Op dat moment merkte John z'n vader op bij de tuinpoort. John wilde iets zeggen, maar hij kon niet, hij kon zich alleen concentreren op zijn gedachten in de hoop dat z'n vader z'n gedachten op een of andere manier op kon vangen, ook al wist John dat zo iets niet kon. 'Papa, alsjeblieft, zie iets, merk iets op! Merk op dat ik de tafel niet gedekt heb, merk de angst op in onze ogen!' John's vader zag de ongedekte tafel wel, maar dat was het.

"Schatje, is ons huis zo groot dat je de weg naar de keuken niet kon vinden? Vrouw, waar is mijn dumpling?" Uit de mond van iedere andere man waren deze worden als vrouwonvriendelijk overgekomen, maar vader's zware accent gecombineerd met de ontwapenende brede lach op zijn gezicht namen elke dergelijke lading direct weg.

John werd bijna helemaal gek. Pappa zou zich moeten realiseren dat er iets mis was! Hij wist hoe belangrijk moeder het vond om z'n eten voor hem klaar te hebben als hij thuis kwam.

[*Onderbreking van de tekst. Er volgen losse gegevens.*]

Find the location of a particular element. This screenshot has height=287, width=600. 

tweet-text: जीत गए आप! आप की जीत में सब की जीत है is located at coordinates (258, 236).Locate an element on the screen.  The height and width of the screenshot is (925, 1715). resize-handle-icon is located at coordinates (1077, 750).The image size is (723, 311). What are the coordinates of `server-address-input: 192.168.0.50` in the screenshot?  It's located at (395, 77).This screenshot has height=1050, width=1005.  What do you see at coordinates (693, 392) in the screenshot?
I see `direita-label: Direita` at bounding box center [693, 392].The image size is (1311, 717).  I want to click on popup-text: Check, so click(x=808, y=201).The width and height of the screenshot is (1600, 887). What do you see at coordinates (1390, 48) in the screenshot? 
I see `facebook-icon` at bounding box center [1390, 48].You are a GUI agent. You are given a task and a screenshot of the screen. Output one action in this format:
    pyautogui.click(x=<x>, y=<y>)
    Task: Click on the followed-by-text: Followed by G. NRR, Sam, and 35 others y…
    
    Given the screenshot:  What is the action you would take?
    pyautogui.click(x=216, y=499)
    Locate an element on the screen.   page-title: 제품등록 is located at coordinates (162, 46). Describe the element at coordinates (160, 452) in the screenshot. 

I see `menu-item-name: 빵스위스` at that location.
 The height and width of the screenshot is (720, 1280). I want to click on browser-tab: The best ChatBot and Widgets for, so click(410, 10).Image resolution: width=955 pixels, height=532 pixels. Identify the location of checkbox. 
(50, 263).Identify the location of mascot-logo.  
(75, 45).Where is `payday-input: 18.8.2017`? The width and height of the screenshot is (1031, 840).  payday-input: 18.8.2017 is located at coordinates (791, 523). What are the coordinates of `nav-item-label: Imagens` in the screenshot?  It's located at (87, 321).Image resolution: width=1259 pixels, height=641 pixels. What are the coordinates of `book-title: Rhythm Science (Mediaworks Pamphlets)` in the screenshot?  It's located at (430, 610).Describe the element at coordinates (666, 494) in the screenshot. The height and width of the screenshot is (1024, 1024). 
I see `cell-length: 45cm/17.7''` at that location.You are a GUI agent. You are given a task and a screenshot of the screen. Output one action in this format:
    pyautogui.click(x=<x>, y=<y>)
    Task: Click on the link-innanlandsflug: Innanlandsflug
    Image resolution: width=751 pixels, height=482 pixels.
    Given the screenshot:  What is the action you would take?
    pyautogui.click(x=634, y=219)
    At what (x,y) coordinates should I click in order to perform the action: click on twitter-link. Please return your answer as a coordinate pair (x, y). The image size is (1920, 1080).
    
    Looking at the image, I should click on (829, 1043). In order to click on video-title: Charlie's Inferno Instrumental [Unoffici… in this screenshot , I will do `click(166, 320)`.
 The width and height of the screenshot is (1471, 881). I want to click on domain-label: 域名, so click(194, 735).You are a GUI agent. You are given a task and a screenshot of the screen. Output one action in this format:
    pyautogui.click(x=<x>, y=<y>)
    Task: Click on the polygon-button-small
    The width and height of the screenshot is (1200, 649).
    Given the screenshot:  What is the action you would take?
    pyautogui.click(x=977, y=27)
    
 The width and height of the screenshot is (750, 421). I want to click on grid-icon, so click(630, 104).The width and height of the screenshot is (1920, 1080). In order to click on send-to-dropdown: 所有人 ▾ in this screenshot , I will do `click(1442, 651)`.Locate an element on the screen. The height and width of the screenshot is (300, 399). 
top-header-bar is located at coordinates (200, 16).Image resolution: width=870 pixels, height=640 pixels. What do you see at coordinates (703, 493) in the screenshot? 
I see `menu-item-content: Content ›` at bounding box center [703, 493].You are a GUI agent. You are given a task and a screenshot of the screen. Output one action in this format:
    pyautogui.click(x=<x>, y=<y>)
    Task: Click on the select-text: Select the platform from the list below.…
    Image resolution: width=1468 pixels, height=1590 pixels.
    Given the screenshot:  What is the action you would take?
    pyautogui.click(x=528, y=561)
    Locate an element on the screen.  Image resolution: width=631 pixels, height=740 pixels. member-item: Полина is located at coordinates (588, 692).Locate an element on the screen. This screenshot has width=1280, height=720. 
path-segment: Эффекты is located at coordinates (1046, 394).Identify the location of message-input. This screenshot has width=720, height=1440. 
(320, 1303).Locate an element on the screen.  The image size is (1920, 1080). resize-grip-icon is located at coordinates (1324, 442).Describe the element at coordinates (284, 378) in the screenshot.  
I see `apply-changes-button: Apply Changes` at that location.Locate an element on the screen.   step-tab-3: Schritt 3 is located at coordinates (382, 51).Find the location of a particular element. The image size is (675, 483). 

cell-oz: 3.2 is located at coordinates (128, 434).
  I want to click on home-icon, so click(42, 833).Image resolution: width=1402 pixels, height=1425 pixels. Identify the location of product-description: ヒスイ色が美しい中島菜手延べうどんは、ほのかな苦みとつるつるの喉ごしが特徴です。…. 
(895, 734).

'Pappa, denk na, in hemelsnaam! Zie dat er iets mis is! Ren weg!' Oh, John wenste zo hard dat z'n vader z'n gedachte kon lezen nu.
Op dat moment werd John afgeleid door een klein suikerdiefje. Een van die vrolijke kleine grijze vogeltjes met hun felle gele borstveren die regelmatig de tuin opvrolijkte met hun drukke maar schattige gedrag. Maar toen herinnerde John zich de vliegen en keek beter naar het vogeltje. Iets klopte niet. Het was heel subtiel, meer dit was geen suikerdiefje.

Op dat moment kon John het niet meer voor zich houden. Zonder aan zijn kleine zusjes te denken stond John op, keek zijn vader indringend aan en schreeuwde: "DRONE!"

Op dat zelfde moment bleef de drone in de vorm van een zuikerdiefje op een ietswat onnatuurlijke manier in de lucht hangen vlak voor John's vader. Het was maar een halve seconde, maar een halve seconde die voor John aanvoelde als een halve minuut. De brede grijns op vader z'n gezicht veranderde in een blik van verwarring. Toen, opeens, was het suikerdiefje verdwenen. Waar was de drone?
Toen zag John het. Zijn vader. Een gat zo groot als een cricket bal in de borstkas van z'n vader.